Geri kal(dırıl)mış ya da geliş(tiril)mekte olan ülkelerde heyecan/adrenalin doruklardadır! Bunun için “apoletli abiler” görev başına gelirler/getirilirler. Amaç bellidir: Dünyanın “şımarık çocukları”nı şöyle sıra dayağından geçirmek; sendikaları, sol-sosyalist partileri, dernekleri, örgütleri,… paketleyip buzluğa kaldırmak ya da “kuklaya” dönüştürmek… 1970 ile 1980 arasındaki süreç bir hazırlık dönemi olarak tarihteki yerini sağlama alır.

II
Tekrar başa saralım. Bir başka pencereden sürece hızla şöyle bir göz atalım.

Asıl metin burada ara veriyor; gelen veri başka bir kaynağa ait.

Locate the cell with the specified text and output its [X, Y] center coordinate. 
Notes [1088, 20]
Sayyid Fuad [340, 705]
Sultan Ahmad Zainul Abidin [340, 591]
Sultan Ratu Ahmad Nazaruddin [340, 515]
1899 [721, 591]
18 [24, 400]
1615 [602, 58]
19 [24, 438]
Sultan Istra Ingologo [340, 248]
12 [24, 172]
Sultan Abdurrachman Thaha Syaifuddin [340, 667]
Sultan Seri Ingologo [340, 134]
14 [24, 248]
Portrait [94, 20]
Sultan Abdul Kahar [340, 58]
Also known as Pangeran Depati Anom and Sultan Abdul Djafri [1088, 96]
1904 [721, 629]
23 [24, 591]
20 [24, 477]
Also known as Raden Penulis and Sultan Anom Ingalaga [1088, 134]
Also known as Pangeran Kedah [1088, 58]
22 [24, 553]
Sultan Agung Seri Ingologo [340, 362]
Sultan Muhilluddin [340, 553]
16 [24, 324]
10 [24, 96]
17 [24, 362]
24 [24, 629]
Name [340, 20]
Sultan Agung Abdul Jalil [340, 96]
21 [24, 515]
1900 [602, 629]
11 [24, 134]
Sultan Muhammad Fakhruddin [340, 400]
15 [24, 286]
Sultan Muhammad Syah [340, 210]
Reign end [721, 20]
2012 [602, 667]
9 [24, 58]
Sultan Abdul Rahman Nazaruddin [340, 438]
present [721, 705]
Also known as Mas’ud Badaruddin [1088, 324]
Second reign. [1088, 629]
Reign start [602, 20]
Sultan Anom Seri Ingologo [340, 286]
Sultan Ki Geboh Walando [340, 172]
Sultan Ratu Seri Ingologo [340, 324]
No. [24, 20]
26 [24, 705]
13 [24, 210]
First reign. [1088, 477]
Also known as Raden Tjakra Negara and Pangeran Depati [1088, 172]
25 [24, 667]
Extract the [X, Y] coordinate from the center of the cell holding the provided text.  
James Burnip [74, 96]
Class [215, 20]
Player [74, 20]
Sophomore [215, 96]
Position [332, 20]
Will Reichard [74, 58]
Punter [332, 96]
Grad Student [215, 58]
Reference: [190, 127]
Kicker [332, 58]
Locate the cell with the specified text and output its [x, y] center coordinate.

Döneme dair “iyimserlik” rüzgârları sanat-edebiyat cephesini de işgal eder. Örneğin “olumlu tipler/karakterler” özellikle öykülerde/romanlarda boy göstermeye başlarlar. Mücadele azimleri, dürüstlükleri, devrime inançları,… tek kelimeyle kusursuzdur. Her yeri “makine insanlar” işgal etmişlerdir sanki; asla duygular, içgüdüler, bencillikler, maddi beklentiler, aşk-seks-para,… bu karakterlerin kapısını çalmaz. Mümindirler. Bir cennet varsa, aslında onlara kapılarını sonuna kadar açmalıdır!
Yeraltı faaliyetini sürdüren toplumcu gerçekçilik, natüralizmden, eleştirel gerçekçilikten devraldığı görevi “sosyalist” sıfatıyla da sürdürür. Sanat-edebiyat siyasalın, militan mücadelenin bir kolu, bacağı, beyni haline gelir. Lenin’ler, Mao’lar, Kastro’lar; Ana’lar, Ve Çeliğe Su Verildi’ler, Demir Ökçe’ler, Durgun Akardı Don’lar; Kamo’lar, Che’ler, Deniz’ler; Gorki’ler, Mayakovski’ler, Neruda’lar, Nâzım’lar,… Dünyanın dört bir yanında mücadele şarkıları söylenir, şiirleri yazılır, tipleri/karakterleri yaratılır.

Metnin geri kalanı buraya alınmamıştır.